The first part is devoted to present the geometrical framework underlying the theory: the Riemann-Cartan geometry. Then, the Lorentz and U(1) internal groups were introduced alongside spinorial representations. The interaction between geometry and matter is also discussed in different limits: massless, massive, non-relativistic, and ultra-relativistic.
The author comment on the possibility that torsion could cure some problems arising in general relativity and the standard model of particle physics, e.g. formation of singularities, nature of dark matter, neutrino oscillations, and the nature of the cosmological constant through a dynamical symmetry breaking.

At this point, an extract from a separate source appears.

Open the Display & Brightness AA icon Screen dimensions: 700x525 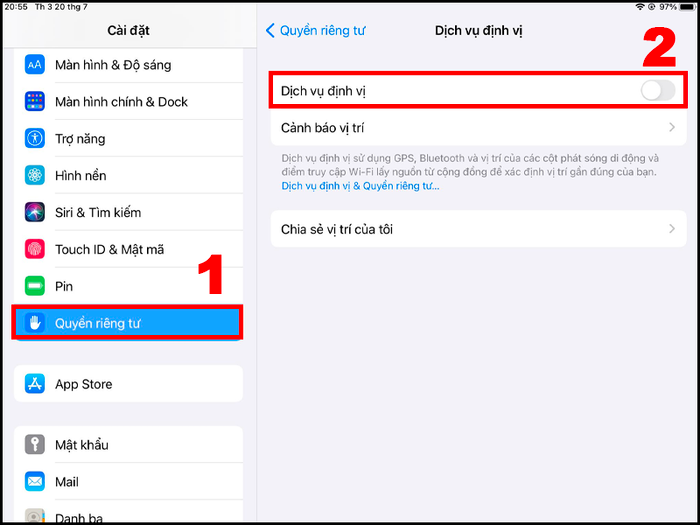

In general terms, I believe that the review gathers different interesting topics of torsion and their interaction with matter. The manuscript could be published after some moderate changes are applied. These are given next.
First, Section 1.2 possesses several unnumbered and repeated equations. For instance, the equation below line 781 is repeated below lines 783, 826, 1003 (it is just 781 in vacuum), and so on; equation below line 825 is repeated below lines 831, 862 (replacing k by a), 880, etc; equations below lines 812 and 813 are repeated below lines 834, 835, 842, 843, 865, 866, so on and so forth. Indeed, the previous list is not exhaustive and there are still several unnumbered and repeated equations. Due to this, Sec. 1.2 is endowed with several unnecessary equations rendering the manuscript difficult to read. I recommend rewriting this part completely, leaving essential equations only, writing them once, and referring them throughout the text when necessary.
Second, although the manuscript aims to review the current status of torsion-matter interaction, the examination of the literature is far from being exhaustive. Since this is a review article, the latter is mandatory. The following references should be added to the main text.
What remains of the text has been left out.